Le maréchal Haftar, au centre, le 29 mai 2018 lors de la rencontre organisée à l’Élysée avec les parties à la crise en Libye. © Francois Mori/AP/SIPA

Le maréchal Haftar, au centre, le 29 mai 2018 lors de la rencontre organisée à l’Élysée avec les parties à la crise en Libye. © Francois Mori/AP/SIPA

Publié le 21 mars 2019 Lecture : 5 minutes.

Le prolongement de la crise libyenne a donné lieu à d’innombrables conférences internationales, réunions et autres tables rondes destinées à relancer le processus. Face à l’impasse diplomatique, l’opération lancée dans le Fezzan à la mi-janvier par ­l’Armée nationale libyenne (ANL) apparaît comme un nouveau coup de pied dans la fourmilière libyenne. Et, surtout, comme un pied de nez à la communauté internationale.

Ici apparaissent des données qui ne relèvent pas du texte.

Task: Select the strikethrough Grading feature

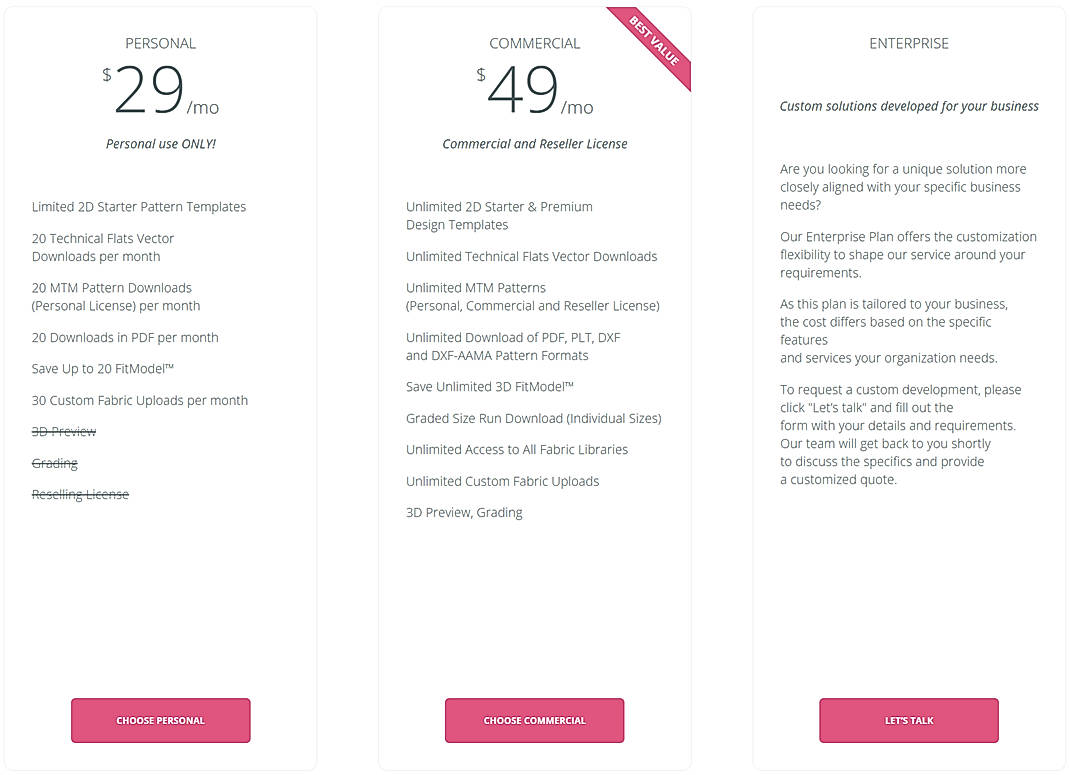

C’est donc tout logiquement en position de force que Khalifa Haftar s’est rendu à Abou Dhabi le 27 février afin de conclure un (énième) accord de principe avec Fayez al-Sarraj, Premier ministre et chef du Conseil présidentiel du gouvernement d’union nationale basé à Tripoli. Seulement, loin de partager l’optimisme onusien quant à la tenue prochaine d’élections, les proches et principaux conseillers du maréchal semblent échafauder d’autres scénarios pour la Libye. Et pour leur héros.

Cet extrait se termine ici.